## Data provided
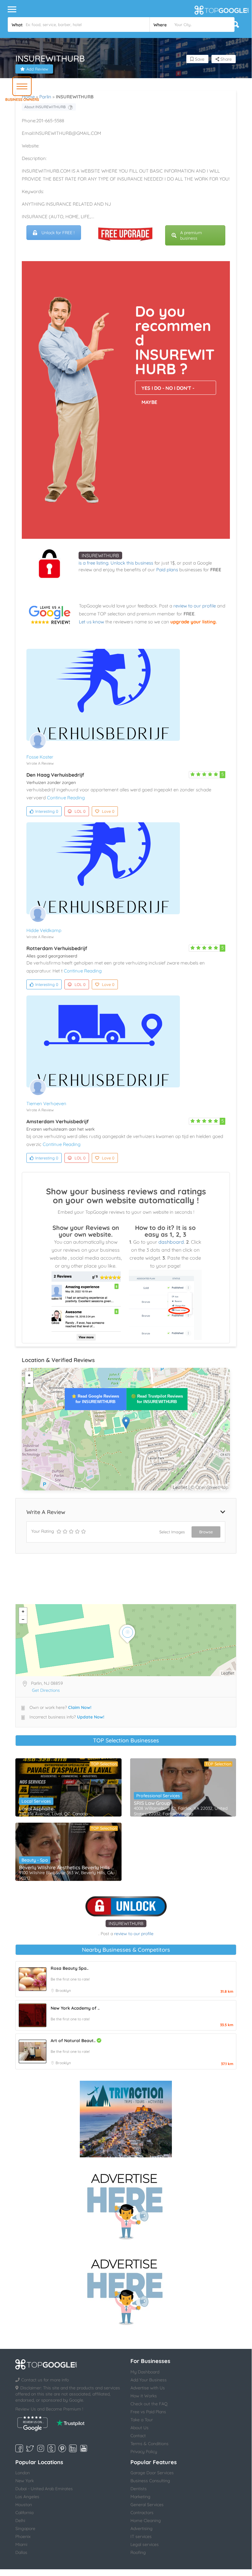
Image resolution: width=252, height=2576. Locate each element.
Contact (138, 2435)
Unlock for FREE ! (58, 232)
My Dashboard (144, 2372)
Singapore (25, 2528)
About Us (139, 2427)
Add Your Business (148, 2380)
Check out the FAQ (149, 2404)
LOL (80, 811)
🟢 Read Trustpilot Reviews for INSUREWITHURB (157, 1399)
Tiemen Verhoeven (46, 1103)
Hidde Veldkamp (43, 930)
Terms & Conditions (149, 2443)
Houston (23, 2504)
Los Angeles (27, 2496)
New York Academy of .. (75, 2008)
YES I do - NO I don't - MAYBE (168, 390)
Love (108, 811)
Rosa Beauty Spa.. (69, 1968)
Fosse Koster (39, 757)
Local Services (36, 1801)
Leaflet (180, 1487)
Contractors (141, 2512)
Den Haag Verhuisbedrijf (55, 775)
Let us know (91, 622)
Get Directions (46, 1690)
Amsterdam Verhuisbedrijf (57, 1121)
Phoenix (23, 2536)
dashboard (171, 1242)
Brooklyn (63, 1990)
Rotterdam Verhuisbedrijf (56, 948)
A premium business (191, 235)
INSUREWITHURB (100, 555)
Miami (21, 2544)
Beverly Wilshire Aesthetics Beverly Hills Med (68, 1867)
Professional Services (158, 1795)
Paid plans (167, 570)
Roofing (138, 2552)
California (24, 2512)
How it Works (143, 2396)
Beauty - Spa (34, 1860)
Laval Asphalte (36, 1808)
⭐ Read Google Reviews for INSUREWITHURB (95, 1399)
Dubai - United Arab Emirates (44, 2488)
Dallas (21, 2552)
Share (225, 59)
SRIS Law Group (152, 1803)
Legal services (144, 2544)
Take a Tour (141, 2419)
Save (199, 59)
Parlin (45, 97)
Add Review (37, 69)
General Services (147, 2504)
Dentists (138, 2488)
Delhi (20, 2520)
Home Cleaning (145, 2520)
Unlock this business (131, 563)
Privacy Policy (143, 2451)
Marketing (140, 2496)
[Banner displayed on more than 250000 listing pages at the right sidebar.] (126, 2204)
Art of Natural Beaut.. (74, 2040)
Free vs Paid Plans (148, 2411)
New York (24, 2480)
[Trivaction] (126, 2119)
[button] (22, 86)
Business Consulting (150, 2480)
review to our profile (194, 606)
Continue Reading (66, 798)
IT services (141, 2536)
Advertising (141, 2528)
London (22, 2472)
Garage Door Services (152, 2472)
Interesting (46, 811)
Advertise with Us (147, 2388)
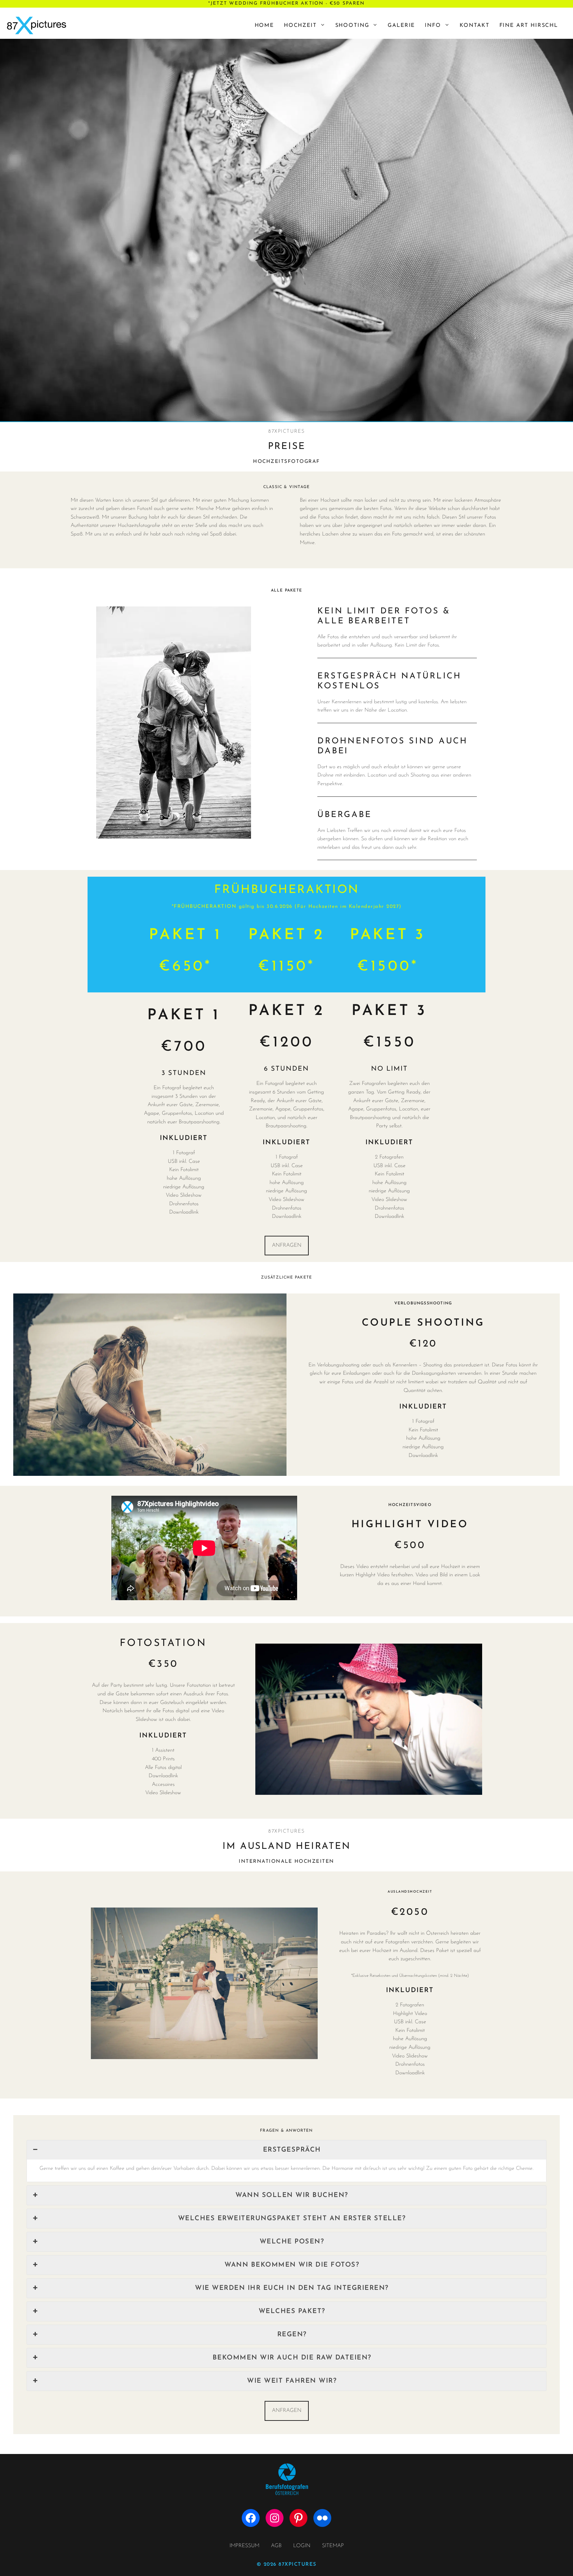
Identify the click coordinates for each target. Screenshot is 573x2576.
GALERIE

## The task
Locate the word "each" in the data above. Copy every line carrying it.

## Reply
Image resolution: width=252, height=2576. Locate each element.
Identify the click coordinates for each target. Screenshot is 573x2576.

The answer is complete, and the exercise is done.